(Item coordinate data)
"""
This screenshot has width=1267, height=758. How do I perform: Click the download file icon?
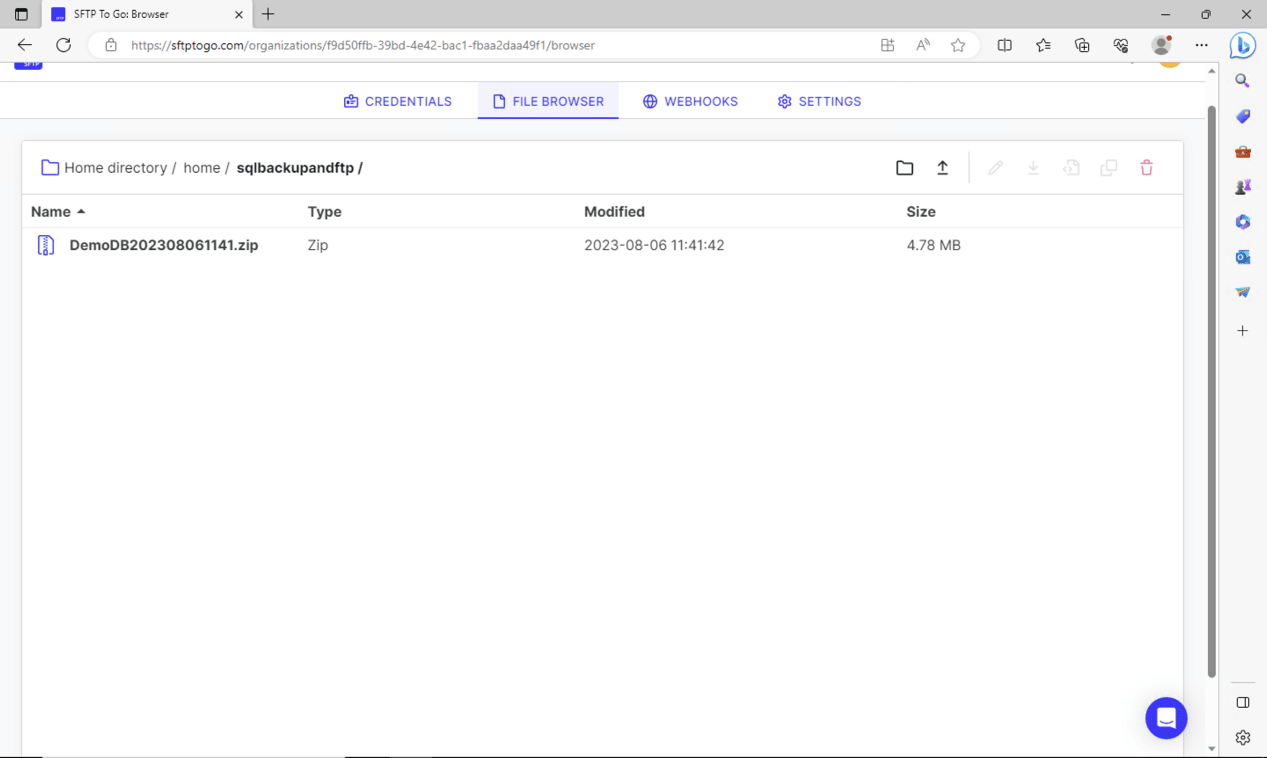coord(1033,167)
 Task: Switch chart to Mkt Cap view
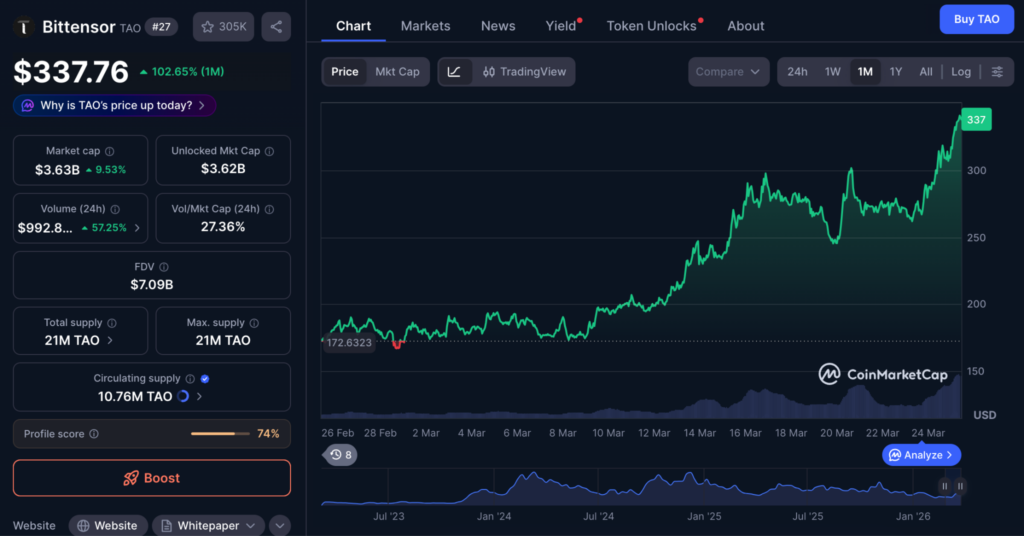pos(397,72)
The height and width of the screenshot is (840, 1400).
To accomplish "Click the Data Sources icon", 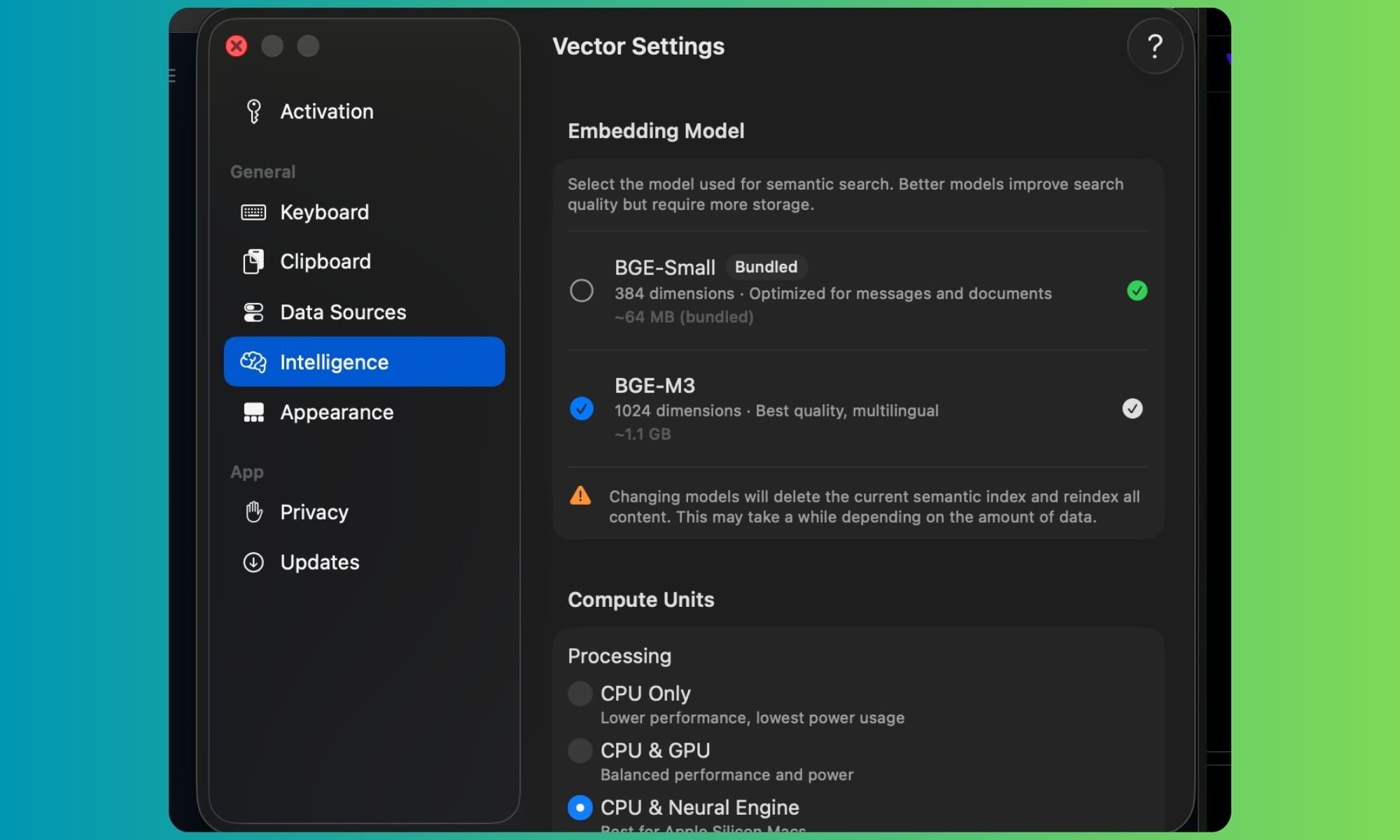I will pos(253,312).
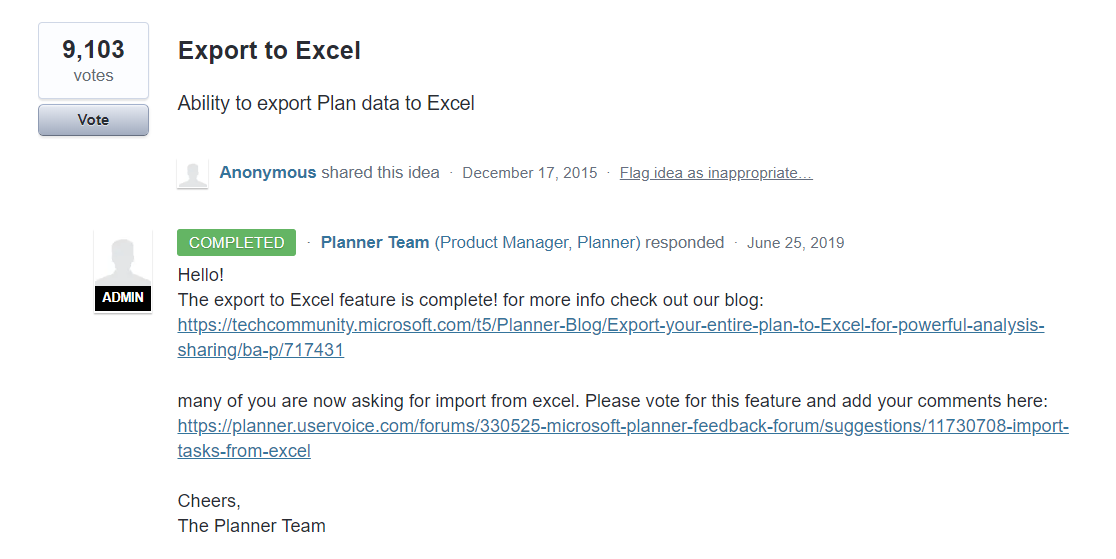This screenshot has width=1116, height=559.
Task: Click the green COMPLETED status badge
Action: 237,243
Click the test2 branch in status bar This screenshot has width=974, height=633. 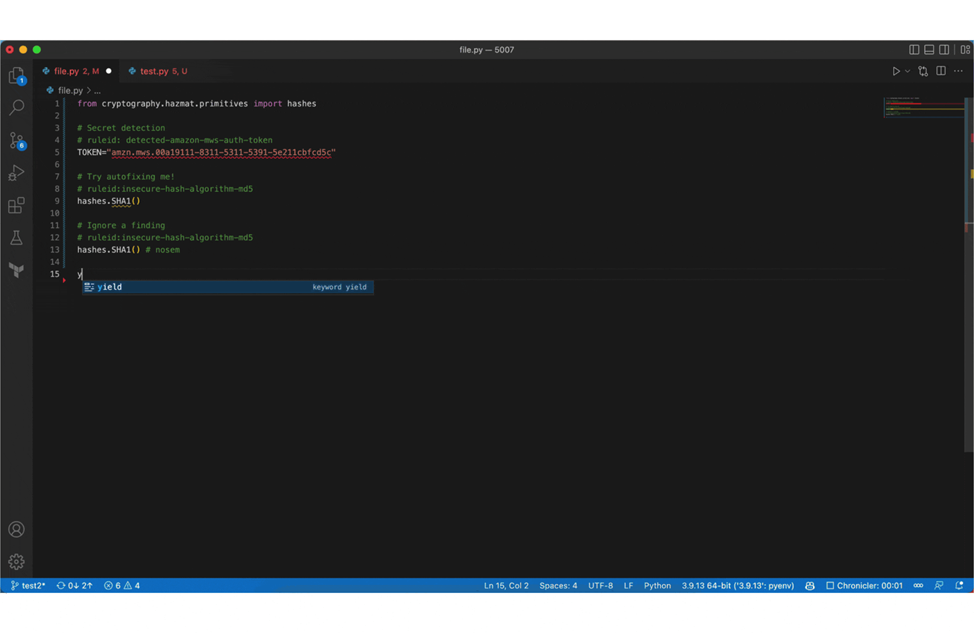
"""
### EXERCISE DIRECTIONS
Transcribe the entries from their first line through the line that contains "pos(397,72)", including both of those lines. Omit the pictures from your copy.

### EXPECTED ANSWER
This screenshot has width=1267, height=758. How do I perform: Click the download file icon?
coord(1033,167)
 Task: Switch chart to Mkt Cap view
pos(397,72)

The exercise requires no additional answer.